Lines to return, exactly: from the line with "About (439, 86)" to the line with "Privacy (1222, 1685)" in the entries below, both included.

Content starts

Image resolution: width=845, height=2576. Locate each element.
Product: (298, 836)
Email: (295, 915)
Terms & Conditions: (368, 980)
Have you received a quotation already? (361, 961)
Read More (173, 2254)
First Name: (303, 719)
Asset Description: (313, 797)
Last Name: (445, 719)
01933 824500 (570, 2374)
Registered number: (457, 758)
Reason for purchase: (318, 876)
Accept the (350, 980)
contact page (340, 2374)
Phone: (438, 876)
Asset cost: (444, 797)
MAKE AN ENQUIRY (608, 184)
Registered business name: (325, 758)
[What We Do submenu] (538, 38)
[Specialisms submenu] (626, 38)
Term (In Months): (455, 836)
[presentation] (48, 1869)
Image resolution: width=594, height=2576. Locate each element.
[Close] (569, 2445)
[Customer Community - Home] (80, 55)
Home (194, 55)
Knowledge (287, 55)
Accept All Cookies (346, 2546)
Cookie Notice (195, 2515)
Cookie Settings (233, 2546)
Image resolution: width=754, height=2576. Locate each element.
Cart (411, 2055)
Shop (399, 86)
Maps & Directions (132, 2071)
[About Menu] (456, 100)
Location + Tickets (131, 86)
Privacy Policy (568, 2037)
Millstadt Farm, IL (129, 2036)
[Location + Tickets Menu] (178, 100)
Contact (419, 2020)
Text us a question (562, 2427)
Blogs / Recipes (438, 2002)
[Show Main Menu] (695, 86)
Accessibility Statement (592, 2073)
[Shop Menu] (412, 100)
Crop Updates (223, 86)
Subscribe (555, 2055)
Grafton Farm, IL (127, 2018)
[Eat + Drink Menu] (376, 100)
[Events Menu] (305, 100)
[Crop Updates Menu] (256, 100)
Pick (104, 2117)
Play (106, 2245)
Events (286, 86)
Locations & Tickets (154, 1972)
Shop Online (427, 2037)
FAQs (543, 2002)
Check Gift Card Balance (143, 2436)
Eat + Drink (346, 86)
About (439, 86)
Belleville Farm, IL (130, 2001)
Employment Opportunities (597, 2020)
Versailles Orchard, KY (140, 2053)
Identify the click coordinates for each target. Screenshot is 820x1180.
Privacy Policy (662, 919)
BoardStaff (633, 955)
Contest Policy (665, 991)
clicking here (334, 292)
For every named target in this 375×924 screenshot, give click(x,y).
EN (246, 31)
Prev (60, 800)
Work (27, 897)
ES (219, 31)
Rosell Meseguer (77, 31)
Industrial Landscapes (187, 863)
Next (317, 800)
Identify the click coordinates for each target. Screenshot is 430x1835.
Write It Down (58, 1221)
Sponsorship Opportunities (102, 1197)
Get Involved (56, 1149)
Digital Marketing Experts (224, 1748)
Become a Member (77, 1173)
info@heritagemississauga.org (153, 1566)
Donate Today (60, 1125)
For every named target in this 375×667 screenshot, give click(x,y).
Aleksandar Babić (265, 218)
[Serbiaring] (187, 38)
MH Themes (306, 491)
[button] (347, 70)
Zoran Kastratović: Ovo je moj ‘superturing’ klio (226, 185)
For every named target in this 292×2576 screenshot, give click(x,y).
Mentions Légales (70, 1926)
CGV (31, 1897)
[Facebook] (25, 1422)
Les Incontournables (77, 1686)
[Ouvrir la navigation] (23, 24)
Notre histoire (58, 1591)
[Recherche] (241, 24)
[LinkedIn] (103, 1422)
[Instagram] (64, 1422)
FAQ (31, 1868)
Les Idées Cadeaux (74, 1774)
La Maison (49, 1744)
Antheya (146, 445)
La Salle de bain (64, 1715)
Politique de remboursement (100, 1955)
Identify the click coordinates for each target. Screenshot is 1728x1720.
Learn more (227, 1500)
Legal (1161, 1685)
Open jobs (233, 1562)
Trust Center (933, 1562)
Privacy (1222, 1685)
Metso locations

Content ends

◆ Solution for this problem
About (439, 86)
Belleville Farm, IL (130, 2001)
Employment Opportunities (597, 2020)
Versailles Orchard, KY (140, 2053)
Identify the click coordinates for each target. Screenshot is 820x1180.
Privacy Policy (662, 919)
BoardStaff (633, 955)
Contest Policy (665, 991)
clicking here (334, 292)
For every named target in this 375×924 screenshot, give click(x,y).
EN (246, 31)
Prev (60, 800)
Work (27, 897)
ES (219, 31)
Rosell Meseguer (77, 31)
Industrial Landscapes (187, 863)
Next (317, 800)
Identify the click coordinates for each target. Screenshot is 430x1835.
Write It Down (58, 1221)
Sponsorship Opportunities (102, 1197)
Get Involved (56, 1149)
Digital Marketing Experts (224, 1748)
Become a Member (77, 1173)
info@heritagemississauga.org (153, 1566)
Donate Today (60, 1125)
For every named target in this 375×667 screenshot, give click(x,y).
Aleksandar Babić (265, 218)
[Serbiaring] (187, 38)
MH Themes (306, 491)
[button] (347, 70)
Zoran Kastratović: Ovo je moj ‘superturing’ klio (226, 185)
For every named target in this 292×2576 screenshot, give click(x,y).
Mentions Légales (70, 1926)
CGV (31, 1897)
[Facebook] (25, 1422)
Les Incontournables (77, 1686)
[Ouvrir la navigation] (23, 24)
Notre histoire (58, 1591)
[Recherche] (241, 24)
[LinkedIn] (103, 1422)
[Instagram] (64, 1422)
FAQ (31, 1868)
Les Idées Cadeaux (74, 1774)
La Maison (49, 1744)
Antheya (146, 445)
La Salle de bain (64, 1715)
Politique de remboursement (100, 1955)
Identify the click coordinates for each target. Screenshot is 1728x1720.
Learn more (227, 1500)
Legal (1161, 1685)
Open jobs (233, 1562)
Trust Center (933, 1562)
Privacy (1222, 1685)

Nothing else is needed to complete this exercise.